Bodies were buried six feet deep for a number of reasons. Six feet of soil would stave off the odor of the corpse as well make it difficult to easily rob a grave. However, the main reason was that at less than 183 centimeters (6 ft), it was easy for an animal to savage the body. Modern graves are usually dug around 137-centimeters-deep (4.5 ft). Modern caskets are heavier than the older pine boxes that were once used to bury the dead. They are also sealed rending the need to protect them against animals no longer important.

But, while six feet was not the minimum, it was by no means the maximum either. In large European towns where space was limited, multiple interments were once made in a single grave. These graves could be dug as deep as 9 meters (30 ft), and the coffins piled atop each other with only a marker between. This was done for families who could not afford multiple grave sites. There were also what were known as common graves where bodies of the poor were interred. They filled these with as many corpses as would fill the hole.
 
3. The Many Horrors Of The Plague Pits

The fact that there were plague pits in London during the Black Plague is well known, but they were even more horrible places than many realized. Aside from being simple holes where the dead were tossed, they terrified London residents for many reasons besides their association with death. Several of the plague pits were dug on unconsecrated ground, and burials proceeded without any religious ceremony. Londoners living during the Plague feared not only for their lives but their afterlives as well.

No visitors were allowed at the pits. This was done partially to prevent the spread of disease, but also because many plague victims on the verge of death would simply throw themselves in. Officials would then be forced to drag them out again. However, some chose to simply ignore them perhaps our of the fear of becoming infected. Several bodies were found buried alive.

The corpse collectors themselves were another horror. One named Buckingham held up the bodies of children by one leg and pretended to be hawking firewood.

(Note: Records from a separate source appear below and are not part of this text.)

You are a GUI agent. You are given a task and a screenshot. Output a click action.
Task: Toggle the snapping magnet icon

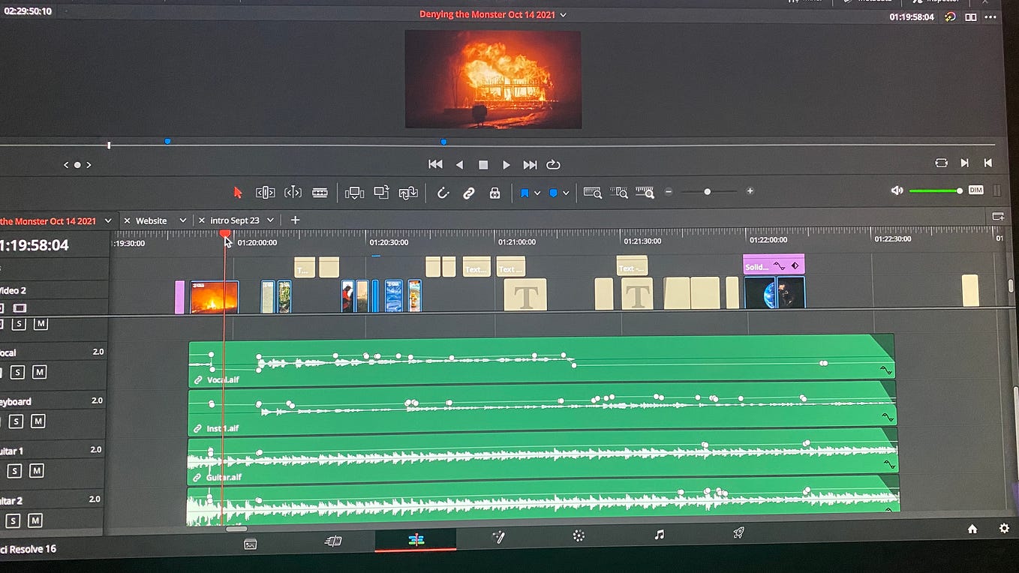coord(443,193)
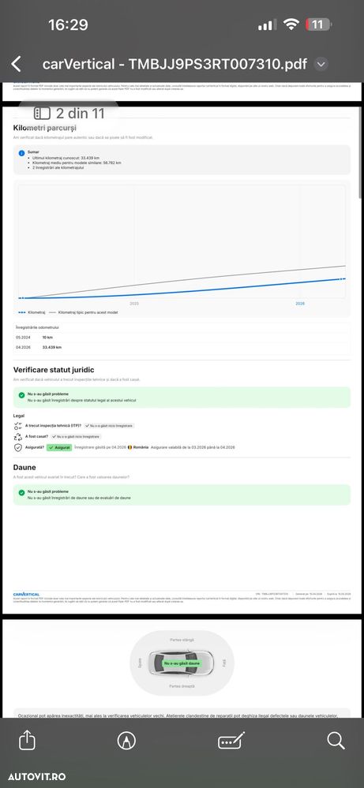Click the Asigurat green badge
Viewport: 364px width, 788px height.
tap(59, 447)
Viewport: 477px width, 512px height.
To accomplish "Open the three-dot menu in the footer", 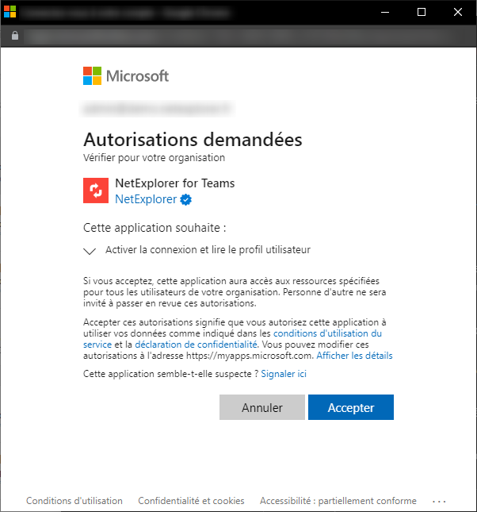I will [x=441, y=501].
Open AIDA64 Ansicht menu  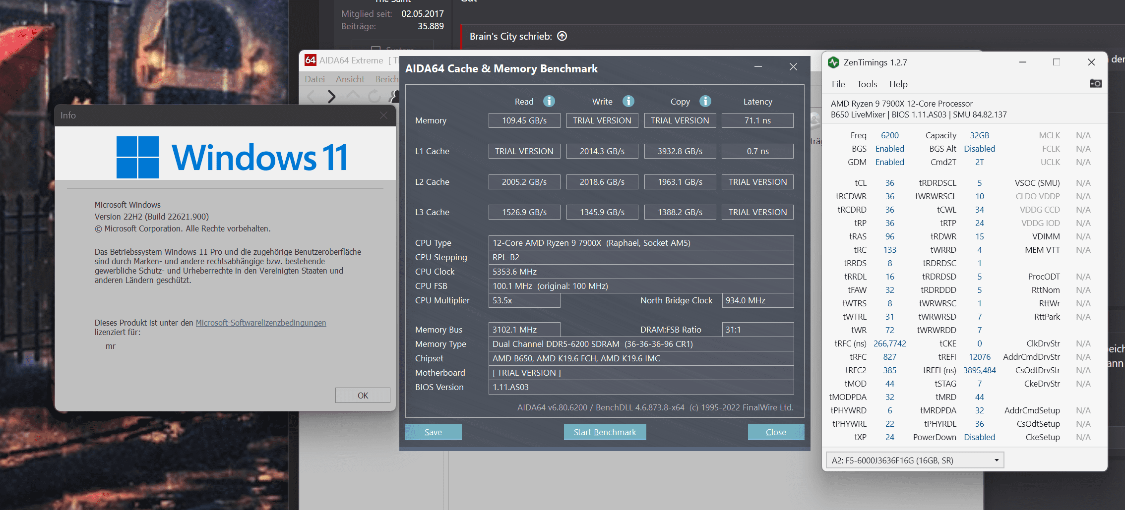(x=350, y=79)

He would also expose the bodies of deceased young women to the public by lining them up around the lip of the pits. Fortunately, he was arrested and imprisoned.
 
2. Burial: An Emotional Need?

Burials have been around since before Homo sapiens emerged as the dominant species on Earth. At least 50,000 years ago, Neanderthals were burying their dead. One Neanderthal burial site in Iraq suggests that they may have even laid their dead to rest in beds of flowers though that particular aspect is still a matter of archaeological debate.

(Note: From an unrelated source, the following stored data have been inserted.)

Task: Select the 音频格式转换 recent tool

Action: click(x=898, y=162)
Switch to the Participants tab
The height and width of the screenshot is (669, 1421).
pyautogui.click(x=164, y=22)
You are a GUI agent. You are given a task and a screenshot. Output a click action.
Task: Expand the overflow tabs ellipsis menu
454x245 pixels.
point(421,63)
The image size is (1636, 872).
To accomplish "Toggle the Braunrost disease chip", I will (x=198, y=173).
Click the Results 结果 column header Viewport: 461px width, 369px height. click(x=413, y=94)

Neanderthals have also been buried with items they used in life. However, since burial goods have only been found in later graves, it’s been suggested they may have learned it from the ancestors of modern humans. The ancestors of humans were burying their dead with burial goods as early as 100,000 years ago. One of the oldest examples found is in the Skhul Cave in Palestine, where a hunter was buried with a boar jaw in his hand. Since the hominids found at the cave had brains capable of higher functions, the question has been raised if burial fulfills a basic emotional need of sentient beings.
 
1. The Ash Eaters

The Yanomami people of the Amazon have no custom of burial. They cremate their dead and then eat their ashes. It’s done to save the deceased’s soul. The Yanomami believe that once a person dies their soul goes into a kind of limbo. It can then migrate to a different kind of being, which is why certain birds (possible candidates for reincarnated souls) are not killed.

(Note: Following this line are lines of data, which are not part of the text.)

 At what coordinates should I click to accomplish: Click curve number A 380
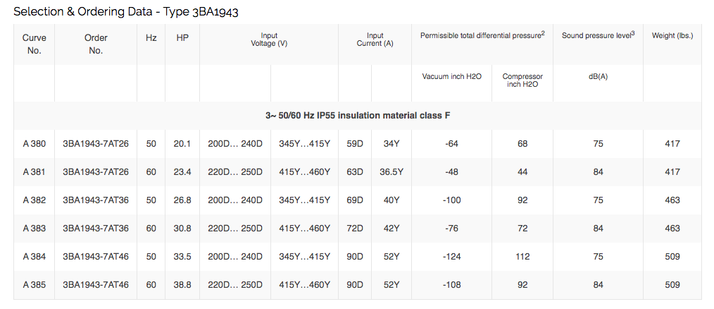(34, 144)
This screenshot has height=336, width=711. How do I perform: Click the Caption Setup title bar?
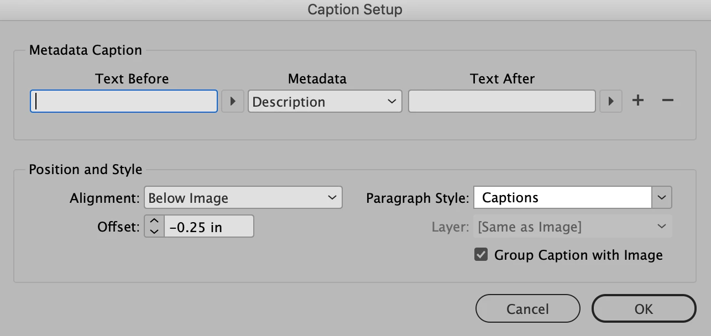coord(355,9)
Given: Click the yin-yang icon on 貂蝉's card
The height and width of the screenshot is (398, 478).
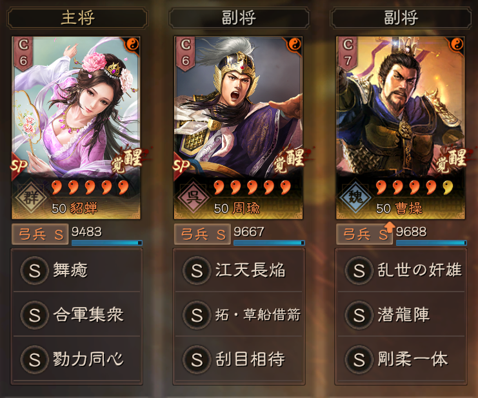Looking at the screenshot, I should coord(133,45).
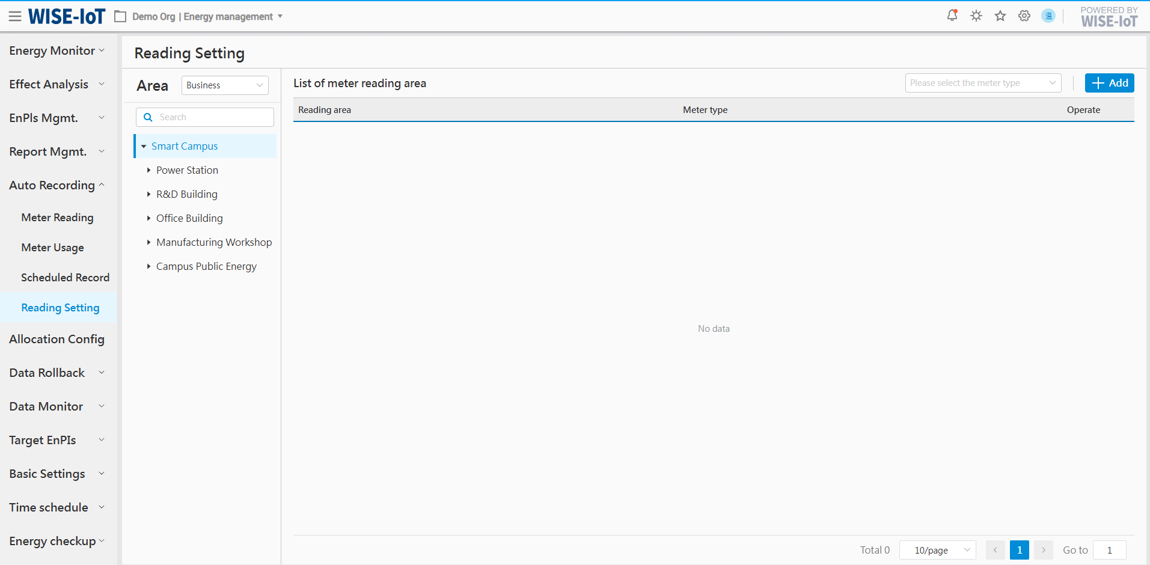Expand the Power Station tree node

pyautogui.click(x=148, y=170)
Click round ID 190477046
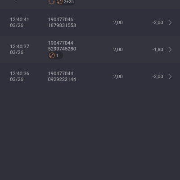The height and width of the screenshot is (180, 180). pyautogui.click(x=60, y=19)
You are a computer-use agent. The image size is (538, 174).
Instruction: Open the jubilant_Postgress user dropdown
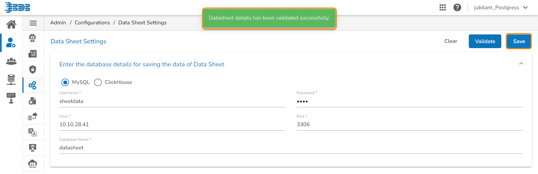500,8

They believe that a soul can only leave the state of limbo if it is cremated, mixed with banana paste, and eaten—preferably by its relatives. Once inside their bodies the soul can be freed and reach salvation. That doesn’t mean the ritual is carried out immediately. They usually wait until a day of festivity to consume the ashes, leaving the dead’s soul in limbo and their ashes in the house until then.

The custom of eating old human ashes might sound unappetizing to most, but to the Yanomami it’s serious business. They are a nomadic people who often go to war with neighboring tribes over space. Once of the most serious threats one can give is that the victors will not eat their enemies, which would trap their soul in limbo forever.